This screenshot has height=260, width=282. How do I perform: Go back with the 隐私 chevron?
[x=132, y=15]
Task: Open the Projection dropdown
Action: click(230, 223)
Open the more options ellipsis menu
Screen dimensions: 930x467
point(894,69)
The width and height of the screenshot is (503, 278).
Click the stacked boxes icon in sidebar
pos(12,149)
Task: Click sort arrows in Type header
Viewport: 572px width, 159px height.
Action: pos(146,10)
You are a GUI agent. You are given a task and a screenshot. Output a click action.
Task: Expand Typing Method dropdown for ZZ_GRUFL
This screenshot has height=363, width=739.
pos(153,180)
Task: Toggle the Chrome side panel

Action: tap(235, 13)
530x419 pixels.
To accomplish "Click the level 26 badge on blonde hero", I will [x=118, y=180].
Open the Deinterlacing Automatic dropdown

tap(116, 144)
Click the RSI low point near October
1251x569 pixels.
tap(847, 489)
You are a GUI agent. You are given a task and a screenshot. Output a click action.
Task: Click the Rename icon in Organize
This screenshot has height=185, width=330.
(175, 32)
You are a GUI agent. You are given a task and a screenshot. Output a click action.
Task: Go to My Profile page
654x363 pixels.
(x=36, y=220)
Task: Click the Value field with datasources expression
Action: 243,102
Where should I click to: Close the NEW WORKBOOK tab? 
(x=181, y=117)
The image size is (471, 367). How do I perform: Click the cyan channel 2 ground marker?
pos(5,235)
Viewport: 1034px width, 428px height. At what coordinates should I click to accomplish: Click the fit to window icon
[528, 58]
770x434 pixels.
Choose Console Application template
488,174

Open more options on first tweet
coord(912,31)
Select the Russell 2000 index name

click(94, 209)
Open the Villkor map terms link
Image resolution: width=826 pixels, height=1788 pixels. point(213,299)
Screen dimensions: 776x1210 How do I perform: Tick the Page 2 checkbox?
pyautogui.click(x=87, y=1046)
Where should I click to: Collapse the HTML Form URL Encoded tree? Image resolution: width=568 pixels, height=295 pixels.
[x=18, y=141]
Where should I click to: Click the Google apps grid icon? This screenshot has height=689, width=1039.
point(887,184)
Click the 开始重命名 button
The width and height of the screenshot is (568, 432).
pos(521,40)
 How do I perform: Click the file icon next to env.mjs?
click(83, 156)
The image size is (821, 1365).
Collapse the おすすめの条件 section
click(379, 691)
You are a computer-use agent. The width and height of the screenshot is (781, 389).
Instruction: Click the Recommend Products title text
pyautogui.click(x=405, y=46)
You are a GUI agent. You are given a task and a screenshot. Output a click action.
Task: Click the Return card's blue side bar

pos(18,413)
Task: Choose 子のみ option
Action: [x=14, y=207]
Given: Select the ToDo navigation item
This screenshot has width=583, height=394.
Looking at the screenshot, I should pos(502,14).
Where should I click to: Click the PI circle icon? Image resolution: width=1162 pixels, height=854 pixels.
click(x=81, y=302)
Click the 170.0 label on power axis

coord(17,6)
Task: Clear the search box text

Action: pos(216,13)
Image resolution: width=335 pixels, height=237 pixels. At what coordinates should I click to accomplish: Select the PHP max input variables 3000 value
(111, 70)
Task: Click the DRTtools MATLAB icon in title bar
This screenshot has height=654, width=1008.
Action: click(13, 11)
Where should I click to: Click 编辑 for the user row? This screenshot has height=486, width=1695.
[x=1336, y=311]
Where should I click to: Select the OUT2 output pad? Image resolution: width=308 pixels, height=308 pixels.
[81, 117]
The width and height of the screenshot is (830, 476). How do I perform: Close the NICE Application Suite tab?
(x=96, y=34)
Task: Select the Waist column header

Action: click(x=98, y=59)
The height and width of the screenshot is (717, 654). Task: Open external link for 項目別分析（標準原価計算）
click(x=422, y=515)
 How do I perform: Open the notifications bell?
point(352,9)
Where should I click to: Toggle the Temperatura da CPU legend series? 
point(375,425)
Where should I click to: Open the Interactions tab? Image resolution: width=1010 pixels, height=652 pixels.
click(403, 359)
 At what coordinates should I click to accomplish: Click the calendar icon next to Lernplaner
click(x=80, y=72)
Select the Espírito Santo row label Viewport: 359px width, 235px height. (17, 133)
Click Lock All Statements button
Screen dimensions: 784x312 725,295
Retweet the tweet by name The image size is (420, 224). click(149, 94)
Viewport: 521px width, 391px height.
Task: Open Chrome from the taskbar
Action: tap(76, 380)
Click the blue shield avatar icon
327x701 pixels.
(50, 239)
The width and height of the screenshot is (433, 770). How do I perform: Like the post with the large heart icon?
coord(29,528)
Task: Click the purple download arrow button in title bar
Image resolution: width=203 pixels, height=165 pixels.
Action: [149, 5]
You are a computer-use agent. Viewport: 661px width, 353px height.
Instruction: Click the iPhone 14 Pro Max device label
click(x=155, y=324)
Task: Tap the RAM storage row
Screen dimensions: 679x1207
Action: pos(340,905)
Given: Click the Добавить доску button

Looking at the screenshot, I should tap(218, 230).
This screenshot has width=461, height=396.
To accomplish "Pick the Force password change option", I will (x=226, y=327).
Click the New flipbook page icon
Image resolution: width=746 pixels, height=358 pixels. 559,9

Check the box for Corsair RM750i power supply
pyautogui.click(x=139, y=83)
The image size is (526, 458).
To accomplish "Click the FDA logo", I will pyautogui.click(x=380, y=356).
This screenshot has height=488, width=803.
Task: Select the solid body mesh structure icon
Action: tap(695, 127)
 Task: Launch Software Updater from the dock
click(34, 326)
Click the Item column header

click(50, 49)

____

## EXERCISE
In your answer, repeat each of the records exactly.

## FINAL ANSWER
This screenshot has height=260, width=282. How do I perform: Go back with the 隐私 chevron?
[x=132, y=15]
Task: Open the Projection dropdown
Action: click(230, 223)
Open the more options ellipsis menu
Screen dimensions: 930x467
point(894,69)
The width and height of the screenshot is (503, 278).
Click the stacked boxes icon in sidebar
pos(12,149)
Task: Click sort arrows in Type header
Viewport: 572px width, 159px height.
Action: pos(146,10)
You are a GUI agent. You are given a task and a screenshot. Output a click action.
Task: Expand Typing Method dropdown for ZZ_GRUFL
This screenshot has height=363, width=739.
pos(153,180)
Task: Toggle the Chrome side panel

Action: tap(235, 13)
530x419 pixels.
To accomplish "Click the level 26 badge on blonde hero", I will [x=118, y=180].
Open the Deinterlacing Automatic dropdown

tap(116, 144)
Click the RSI low point near October
1251x569 pixels.
tap(847, 489)
You are a GUI agent. You are given a task and a screenshot. Output a click action.
Task: Click the Rename icon in Organize
This screenshot has height=185, width=330.
(175, 32)
You are a GUI agent. You are given a task and a screenshot. Output a click action.
Task: Go to My Profile page
654x363 pixels.
(x=36, y=220)
Task: Click the Value field with datasources expression
Action: 243,102
Where should I click to: Close the NEW WORKBOOK tab? 
(x=181, y=117)
The image size is (471, 367). How do I perform: Click the cyan channel 2 ground marker?
pos(5,235)
Viewport: 1034px width, 428px height. At what coordinates should I click to accomplish: Click the fit to window icon
[528, 58]
770x434 pixels.
Choose Console Application template
488,174

Open more options on first tweet
coord(912,31)
Select the Russell 2000 index name

click(94, 209)
Open the Villkor map terms link
Image resolution: width=826 pixels, height=1788 pixels. point(213,299)
Screen dimensions: 776x1210 How do I perform: Tick the Page 2 checkbox?
pyautogui.click(x=87, y=1046)
Where should I click to: Collapse the HTML Form URL Encoded tree? Image resolution: width=568 pixels, height=295 pixels.
[x=18, y=141]
Where should I click to: Click the Google apps grid icon? This screenshot has height=689, width=1039.
point(887,184)
Click the 开始重命名 button
The width and height of the screenshot is (568, 432).
pos(521,40)
 How do I perform: Click the file icon next to env.mjs?
click(83, 156)
The image size is (821, 1365).
Collapse the おすすめの条件 section
click(379, 691)
You are a computer-use agent. The width and height of the screenshot is (781, 389).
Instruction: Click the Recommend Products title text
pyautogui.click(x=405, y=46)
You are a GUI agent. You are given a task and a screenshot. Output a click action.
Task: Click the Return card's blue side bar

pos(18,413)
Task: Choose 子のみ option
Action: [x=14, y=207]
Given: Select the ToDo navigation item
This screenshot has width=583, height=394.
Looking at the screenshot, I should pos(502,14).
Where should I click to: Click the PI circle icon? Image resolution: width=1162 pixels, height=854 pixels.
click(x=81, y=302)
Click the 170.0 label on power axis

coord(17,6)
Task: Clear the search box text

Action: pos(216,13)
Image resolution: width=335 pixels, height=237 pixels. At what coordinates should I click to accomplish: Select the PHP max input variables 3000 value
(111, 70)
Task: Click the DRTtools MATLAB icon in title bar
This screenshot has height=654, width=1008.
Action: click(13, 11)
Where should I click to: Click 编辑 for the user row? This screenshot has height=486, width=1695.
[x=1336, y=311]
Where should I click to: Select the OUT2 output pad? Image resolution: width=308 pixels, height=308 pixels.
[81, 117]
The width and height of the screenshot is (830, 476). How do I perform: Close the NICE Application Suite tab?
(x=96, y=34)
Task: Select the Waist column header

Action: click(x=98, y=59)
The height and width of the screenshot is (717, 654). Task: Open external link for 項目別分析（標準原価計算）
click(x=422, y=515)
 How do I perform: Open the notifications bell?
point(352,9)
Where should I click to: Toggle the Temperatura da CPU legend series? 
point(375,425)
Where should I click to: Open the Interactions tab? Image resolution: width=1010 pixels, height=652 pixels.
click(403, 359)
 At what coordinates should I click to accomplish: Click the calendar icon next to Lernplaner
click(x=80, y=72)
Select the Espírito Santo row label Viewport: 359px width, 235px height. (17, 133)
Click Lock All Statements button
Screen dimensions: 784x312 725,295
Retweet the tweet by name The image size is (420, 224). click(149, 94)
Viewport: 521px width, 391px height.
Task: Open Chrome from the taskbar
Action: tap(76, 380)
Click the blue shield avatar icon
327x701 pixels.
(50, 239)
The width and height of the screenshot is (433, 770). How do I perform: Like the post with the large heart icon?
coord(29,528)
Task: Click the purple download arrow button in title bar
Image resolution: width=203 pixels, height=165 pixels.
Action: [149, 5]
You are a computer-use agent. Viewport: 661px width, 353px height.
Instruction: Click the iPhone 14 Pro Max device label
click(x=155, y=324)
Task: Tap the RAM storage row
Screen dimensions: 679x1207
Action: pos(340,905)
Given: Click the Добавить доску button

Looking at the screenshot, I should tap(218, 230).
This screenshot has width=461, height=396.
To accomplish "Pick the Force password change option", I will (x=226, y=327).
Click the New flipbook page icon
Image resolution: width=746 pixels, height=358 pixels. 559,9

Check the box for Corsair RM750i power supply
pyautogui.click(x=139, y=83)
The image size is (526, 458).
To accomplish "Click the FDA logo", I will pyautogui.click(x=380, y=356).
This screenshot has height=488, width=803.
Task: Select the solid body mesh structure icon
Action: tap(695, 127)
 Task: Launch Software Updater from the dock
click(34, 326)
Click the Item column header

click(50, 49)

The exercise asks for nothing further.